Chor-Probenwochenende
All Cantare im Endspurt zum Jubiläumskonzert
- verdienter Feierabend an langer Tafel
- Foto: All Cantare
- hochgeladen von Inge Brinster
Am Samstag, 7.März, stand eine geballte Frauenpower von 35 Sängerinnen des Frauenchores All Cantare mit ihrer Dirigentin Sonja Oellermann startklar für ein arbeitsintensives Probenwochenende in Speyer. Anlass ist das anstehende Konzert am 27.Juni unter dem Motto „20 Jahre All Cantare – never enough!“.
Als Warmup begrüßten sich die Frauen mit unterschiedlichen Körperteilen, was zu manch lustiger Szene führte. Nachdem die Stimmbänder geweckt und gedehnt waren, tauchte der Chor mit dem Kanon „Amaibu“ in die Tiefen eines Regenwaldes ein.
In darauffolgenden Registerproben wurde das Lied „Never enough“ aus dem Kinofilm „The Greatest Showman“ mit einer Choreografie verfeinert. Mit dem Grafen von Unheilig wurde eine Ode an das Leben gesungen. Und mit Radiohead schlüpften die Frauen in die Rolle eines an sich selbst zweifelnden Mannes, der sich seiner Angebeteten für unwürdig hält. Doch Powerfrauen lassen sich nicht entmutigen. Unbeirrt und kraftvoll rocken sie mit den Foo Fighters zu „Learn to fly“ und geraten außer Rand Band beim Medley von Sister Act - Whoopi Goldberg wäre stolz auf sie gewesen.
Etwas Ruhe und kurzzeitige Verwirrung kam bei „Africa“ von Toto auf. Frau suchte einen Harry – oder war es doch ein HARIBO? Doch im Liedtext ist nur die Rede von einem jungen Mann, der sich beeilen müsse.
Spaziergänge am Rhein, Speisezeiten und Dehnübungen mit Helene Mostert boten Auszeiten für Körper und Seele. Nach erfüllter Pflicht fanden sich die Damen schließlich an einer überdimensionalen Tafel zum geselligen Teil des langen Tages ein.

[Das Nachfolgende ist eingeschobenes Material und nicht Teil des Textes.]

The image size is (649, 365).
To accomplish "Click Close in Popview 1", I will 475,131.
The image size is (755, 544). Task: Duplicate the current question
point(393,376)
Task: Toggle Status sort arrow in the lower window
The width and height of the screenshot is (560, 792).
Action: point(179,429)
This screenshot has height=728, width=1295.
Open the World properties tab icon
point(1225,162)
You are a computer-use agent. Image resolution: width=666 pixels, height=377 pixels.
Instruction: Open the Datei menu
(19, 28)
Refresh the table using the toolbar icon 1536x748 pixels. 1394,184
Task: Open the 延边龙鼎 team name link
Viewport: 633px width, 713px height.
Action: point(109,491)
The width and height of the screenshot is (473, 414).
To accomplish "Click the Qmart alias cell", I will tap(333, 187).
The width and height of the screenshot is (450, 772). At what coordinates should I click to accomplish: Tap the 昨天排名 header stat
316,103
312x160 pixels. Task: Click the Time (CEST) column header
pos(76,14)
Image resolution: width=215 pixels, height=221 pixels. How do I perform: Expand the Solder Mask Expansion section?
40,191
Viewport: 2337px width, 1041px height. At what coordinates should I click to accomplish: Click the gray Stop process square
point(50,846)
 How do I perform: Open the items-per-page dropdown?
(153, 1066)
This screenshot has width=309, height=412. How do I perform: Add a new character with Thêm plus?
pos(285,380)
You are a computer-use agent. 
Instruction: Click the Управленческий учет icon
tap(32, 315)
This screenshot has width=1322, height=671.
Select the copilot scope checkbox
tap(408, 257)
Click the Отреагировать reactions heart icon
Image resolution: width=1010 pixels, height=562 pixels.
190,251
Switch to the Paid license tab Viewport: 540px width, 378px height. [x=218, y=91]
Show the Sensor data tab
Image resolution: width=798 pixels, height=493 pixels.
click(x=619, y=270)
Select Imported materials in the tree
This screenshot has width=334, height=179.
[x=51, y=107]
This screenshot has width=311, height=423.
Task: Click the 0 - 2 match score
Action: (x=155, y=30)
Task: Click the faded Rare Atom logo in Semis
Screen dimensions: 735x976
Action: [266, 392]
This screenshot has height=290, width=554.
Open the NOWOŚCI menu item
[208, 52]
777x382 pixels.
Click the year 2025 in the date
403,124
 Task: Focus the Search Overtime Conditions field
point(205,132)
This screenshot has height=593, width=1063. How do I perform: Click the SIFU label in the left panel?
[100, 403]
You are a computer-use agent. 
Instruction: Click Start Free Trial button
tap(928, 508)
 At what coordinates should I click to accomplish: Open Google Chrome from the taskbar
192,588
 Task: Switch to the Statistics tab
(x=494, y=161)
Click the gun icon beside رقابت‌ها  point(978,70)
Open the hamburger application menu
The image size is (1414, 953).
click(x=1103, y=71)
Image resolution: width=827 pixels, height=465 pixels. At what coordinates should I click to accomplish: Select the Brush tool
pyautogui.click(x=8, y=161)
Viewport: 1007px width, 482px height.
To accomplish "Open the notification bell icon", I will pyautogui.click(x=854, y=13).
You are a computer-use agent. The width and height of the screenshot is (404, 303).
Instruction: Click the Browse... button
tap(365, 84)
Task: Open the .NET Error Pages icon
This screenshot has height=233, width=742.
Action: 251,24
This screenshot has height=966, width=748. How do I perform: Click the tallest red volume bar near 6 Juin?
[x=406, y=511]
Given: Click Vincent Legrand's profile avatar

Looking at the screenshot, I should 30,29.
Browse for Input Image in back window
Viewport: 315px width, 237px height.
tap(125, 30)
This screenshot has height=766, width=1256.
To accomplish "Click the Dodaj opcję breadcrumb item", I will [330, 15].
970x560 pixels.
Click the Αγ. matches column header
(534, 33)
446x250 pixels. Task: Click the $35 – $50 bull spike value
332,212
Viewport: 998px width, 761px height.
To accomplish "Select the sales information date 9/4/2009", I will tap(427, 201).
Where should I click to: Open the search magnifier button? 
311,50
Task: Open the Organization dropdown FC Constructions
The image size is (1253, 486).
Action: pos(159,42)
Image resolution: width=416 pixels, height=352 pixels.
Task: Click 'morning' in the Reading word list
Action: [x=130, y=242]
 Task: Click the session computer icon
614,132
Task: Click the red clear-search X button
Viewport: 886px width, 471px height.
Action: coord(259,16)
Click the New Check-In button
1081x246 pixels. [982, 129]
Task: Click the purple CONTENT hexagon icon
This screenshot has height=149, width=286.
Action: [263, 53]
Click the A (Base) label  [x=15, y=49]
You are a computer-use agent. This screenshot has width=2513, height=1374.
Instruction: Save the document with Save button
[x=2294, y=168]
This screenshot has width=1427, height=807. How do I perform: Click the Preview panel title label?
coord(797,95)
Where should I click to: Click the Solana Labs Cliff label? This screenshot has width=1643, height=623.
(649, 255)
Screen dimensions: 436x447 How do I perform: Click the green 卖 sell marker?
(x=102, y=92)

Nach einem stärkenden Frühstück und einer mobilisierenden Joga-Session mit Susanne Münn wurde am Sonntag ein Songcontest für das Lied „Adiemus“ ausgeführt – die Mittelstimme bekam den Zuschlag. Auf den Lorbeeren konnten sich die Frauen jedoch nicht lange ausruhen. Zack auf Zack ging es weiter mit Trude Herr, die einen Mann einer Schokolade vorzieht. Mit Hüftschwüngen links und rechts wurde die Choreo wieder aufpoliert und der Sopran bekam eine Hilfestellung mit „Tatütata“ bei einer Tonsequenz.
Eine Body-Percussion, mit der ein Gewitter heraufbeschworen wurde, sorgte für angenehme imaginäre Erfrischung und unter den Linden wurde kein schöneres Land gefunden als unser aller Land – nämlich unser Planet. Zum Abschluss wünschten sich die Sängerinnen „süße Träume“ in der Version von Annie Lennox.
Jetzt heißt es für die Sängerinnen: mit Vollgas Spannung halten bis zum Konzert am 27.Juni.